Information supplied
▬▬▬▬▬▬▬▬▬▬

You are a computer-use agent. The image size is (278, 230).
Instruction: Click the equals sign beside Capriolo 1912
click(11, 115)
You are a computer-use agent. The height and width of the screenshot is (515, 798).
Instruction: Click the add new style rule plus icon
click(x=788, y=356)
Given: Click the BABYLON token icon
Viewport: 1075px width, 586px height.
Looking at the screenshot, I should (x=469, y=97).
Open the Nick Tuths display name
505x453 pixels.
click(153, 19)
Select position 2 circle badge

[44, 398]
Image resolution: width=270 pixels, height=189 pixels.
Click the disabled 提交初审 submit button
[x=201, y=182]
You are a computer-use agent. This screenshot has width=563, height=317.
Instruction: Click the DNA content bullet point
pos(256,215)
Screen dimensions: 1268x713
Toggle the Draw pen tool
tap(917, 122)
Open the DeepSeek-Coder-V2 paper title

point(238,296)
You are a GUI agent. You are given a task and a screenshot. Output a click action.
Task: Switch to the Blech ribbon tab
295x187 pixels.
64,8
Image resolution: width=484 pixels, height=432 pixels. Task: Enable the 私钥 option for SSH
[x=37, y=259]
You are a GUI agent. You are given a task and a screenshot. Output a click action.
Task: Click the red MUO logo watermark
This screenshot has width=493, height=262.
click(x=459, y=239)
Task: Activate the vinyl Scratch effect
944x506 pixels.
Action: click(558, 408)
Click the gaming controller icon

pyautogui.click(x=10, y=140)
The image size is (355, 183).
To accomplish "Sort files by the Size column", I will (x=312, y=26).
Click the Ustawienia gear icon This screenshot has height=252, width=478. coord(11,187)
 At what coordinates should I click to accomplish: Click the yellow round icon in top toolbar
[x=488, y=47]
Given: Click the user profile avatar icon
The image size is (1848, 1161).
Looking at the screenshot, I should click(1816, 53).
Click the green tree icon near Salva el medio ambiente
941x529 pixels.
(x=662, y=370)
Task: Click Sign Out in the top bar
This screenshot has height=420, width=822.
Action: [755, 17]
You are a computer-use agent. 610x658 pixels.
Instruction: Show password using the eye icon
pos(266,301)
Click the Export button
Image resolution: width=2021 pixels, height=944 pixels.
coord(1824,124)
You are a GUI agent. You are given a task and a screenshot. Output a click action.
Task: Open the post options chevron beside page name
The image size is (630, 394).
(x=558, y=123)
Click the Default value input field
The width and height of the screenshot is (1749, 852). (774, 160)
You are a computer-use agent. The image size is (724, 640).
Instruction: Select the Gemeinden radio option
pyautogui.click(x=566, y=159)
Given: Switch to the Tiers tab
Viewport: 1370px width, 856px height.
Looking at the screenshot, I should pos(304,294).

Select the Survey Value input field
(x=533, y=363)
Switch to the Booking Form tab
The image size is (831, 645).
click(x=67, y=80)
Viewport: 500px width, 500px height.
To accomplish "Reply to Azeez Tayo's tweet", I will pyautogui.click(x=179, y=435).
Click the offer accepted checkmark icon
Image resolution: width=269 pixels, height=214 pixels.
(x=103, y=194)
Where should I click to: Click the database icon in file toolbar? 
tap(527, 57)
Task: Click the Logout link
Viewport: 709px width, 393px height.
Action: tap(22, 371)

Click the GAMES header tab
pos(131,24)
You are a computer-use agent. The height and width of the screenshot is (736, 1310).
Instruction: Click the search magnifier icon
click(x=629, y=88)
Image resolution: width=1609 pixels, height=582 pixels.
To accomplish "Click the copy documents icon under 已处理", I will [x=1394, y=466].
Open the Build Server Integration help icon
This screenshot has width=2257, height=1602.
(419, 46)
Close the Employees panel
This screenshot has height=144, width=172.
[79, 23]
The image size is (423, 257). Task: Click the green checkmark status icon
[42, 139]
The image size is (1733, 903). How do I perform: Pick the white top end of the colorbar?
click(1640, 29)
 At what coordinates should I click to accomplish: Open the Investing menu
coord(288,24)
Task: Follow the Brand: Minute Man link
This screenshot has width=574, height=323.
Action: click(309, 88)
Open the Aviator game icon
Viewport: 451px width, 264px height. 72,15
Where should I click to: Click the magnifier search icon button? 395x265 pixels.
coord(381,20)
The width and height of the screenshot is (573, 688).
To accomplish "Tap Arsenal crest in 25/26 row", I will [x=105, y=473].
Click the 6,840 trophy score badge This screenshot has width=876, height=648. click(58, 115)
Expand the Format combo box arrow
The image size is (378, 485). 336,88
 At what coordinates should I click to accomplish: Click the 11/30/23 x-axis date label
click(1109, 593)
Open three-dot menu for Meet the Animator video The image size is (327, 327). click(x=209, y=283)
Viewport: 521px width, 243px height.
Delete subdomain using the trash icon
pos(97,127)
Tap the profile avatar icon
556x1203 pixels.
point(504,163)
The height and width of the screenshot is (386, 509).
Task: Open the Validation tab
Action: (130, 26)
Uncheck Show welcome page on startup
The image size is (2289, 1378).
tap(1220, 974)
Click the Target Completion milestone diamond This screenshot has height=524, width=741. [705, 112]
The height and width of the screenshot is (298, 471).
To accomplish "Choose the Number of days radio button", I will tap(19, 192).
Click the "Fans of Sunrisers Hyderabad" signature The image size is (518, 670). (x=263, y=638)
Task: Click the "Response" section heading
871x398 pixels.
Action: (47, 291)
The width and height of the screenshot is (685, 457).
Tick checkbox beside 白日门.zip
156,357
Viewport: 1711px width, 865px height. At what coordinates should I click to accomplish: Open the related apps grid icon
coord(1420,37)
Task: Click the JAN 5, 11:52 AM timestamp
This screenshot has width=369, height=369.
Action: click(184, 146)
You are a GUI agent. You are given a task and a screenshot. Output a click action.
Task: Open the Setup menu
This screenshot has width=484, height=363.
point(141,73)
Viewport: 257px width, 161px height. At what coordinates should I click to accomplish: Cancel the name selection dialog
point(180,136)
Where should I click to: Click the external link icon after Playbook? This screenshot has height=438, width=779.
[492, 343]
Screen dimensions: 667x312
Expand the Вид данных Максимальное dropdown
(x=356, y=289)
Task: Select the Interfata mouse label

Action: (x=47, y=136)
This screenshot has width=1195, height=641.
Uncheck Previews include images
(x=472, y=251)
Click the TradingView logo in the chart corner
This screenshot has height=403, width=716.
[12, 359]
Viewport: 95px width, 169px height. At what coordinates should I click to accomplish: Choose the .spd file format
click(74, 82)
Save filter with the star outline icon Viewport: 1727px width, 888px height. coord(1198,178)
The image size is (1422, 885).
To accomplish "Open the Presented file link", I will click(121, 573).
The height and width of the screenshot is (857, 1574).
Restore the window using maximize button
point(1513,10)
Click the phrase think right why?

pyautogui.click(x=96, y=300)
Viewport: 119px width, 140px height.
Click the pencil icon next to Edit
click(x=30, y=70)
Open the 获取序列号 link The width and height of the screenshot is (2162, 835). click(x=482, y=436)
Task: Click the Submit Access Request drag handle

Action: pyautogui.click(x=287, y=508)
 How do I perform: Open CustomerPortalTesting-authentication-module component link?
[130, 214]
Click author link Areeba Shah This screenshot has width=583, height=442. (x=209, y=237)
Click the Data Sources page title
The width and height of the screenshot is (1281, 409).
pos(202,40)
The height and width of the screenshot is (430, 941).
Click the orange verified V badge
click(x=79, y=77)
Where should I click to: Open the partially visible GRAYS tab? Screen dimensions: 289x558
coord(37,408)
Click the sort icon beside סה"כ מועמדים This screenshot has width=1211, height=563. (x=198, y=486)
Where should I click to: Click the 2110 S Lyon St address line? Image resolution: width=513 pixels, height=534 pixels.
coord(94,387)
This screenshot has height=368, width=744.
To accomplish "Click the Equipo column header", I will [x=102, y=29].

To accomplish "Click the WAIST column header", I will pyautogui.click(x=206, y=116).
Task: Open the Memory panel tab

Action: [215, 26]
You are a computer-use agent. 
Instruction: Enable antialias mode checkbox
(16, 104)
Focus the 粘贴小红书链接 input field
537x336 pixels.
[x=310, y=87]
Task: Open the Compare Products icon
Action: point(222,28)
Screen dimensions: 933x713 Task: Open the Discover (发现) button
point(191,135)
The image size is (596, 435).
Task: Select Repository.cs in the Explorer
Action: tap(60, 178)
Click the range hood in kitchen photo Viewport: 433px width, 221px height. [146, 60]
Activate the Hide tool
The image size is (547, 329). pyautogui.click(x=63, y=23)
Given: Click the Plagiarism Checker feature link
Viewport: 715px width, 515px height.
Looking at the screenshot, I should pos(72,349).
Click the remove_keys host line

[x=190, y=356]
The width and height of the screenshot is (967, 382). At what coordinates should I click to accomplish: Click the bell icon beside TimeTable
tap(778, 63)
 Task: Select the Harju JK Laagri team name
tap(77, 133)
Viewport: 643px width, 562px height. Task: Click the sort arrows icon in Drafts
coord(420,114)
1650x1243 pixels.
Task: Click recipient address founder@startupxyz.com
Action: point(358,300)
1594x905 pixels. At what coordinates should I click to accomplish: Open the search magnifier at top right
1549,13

▬▬▬▬▬▬▬▬▬▬

Set exercise
Switch "orange" to "purple" in the lines of the material between the line holding "How do I perform: Open" and the line holding "coord(37,408)", inclusive, and give those lines back with nothing else changed.

Answer
 How do I perform: Open CustomerPortalTesting-authentication-module component link?
[130, 214]
Click author link Areeba Shah This screenshot has width=583, height=442. (x=209, y=237)
Click the Data Sources page title
The width and height of the screenshot is (1281, 409).
pos(202,40)
The height and width of the screenshot is (430, 941).
Click the purple verified V badge
click(x=79, y=77)
Where should I click to: Open the partially visible GRAYS tab? Screen dimensions: 289x558
coord(37,408)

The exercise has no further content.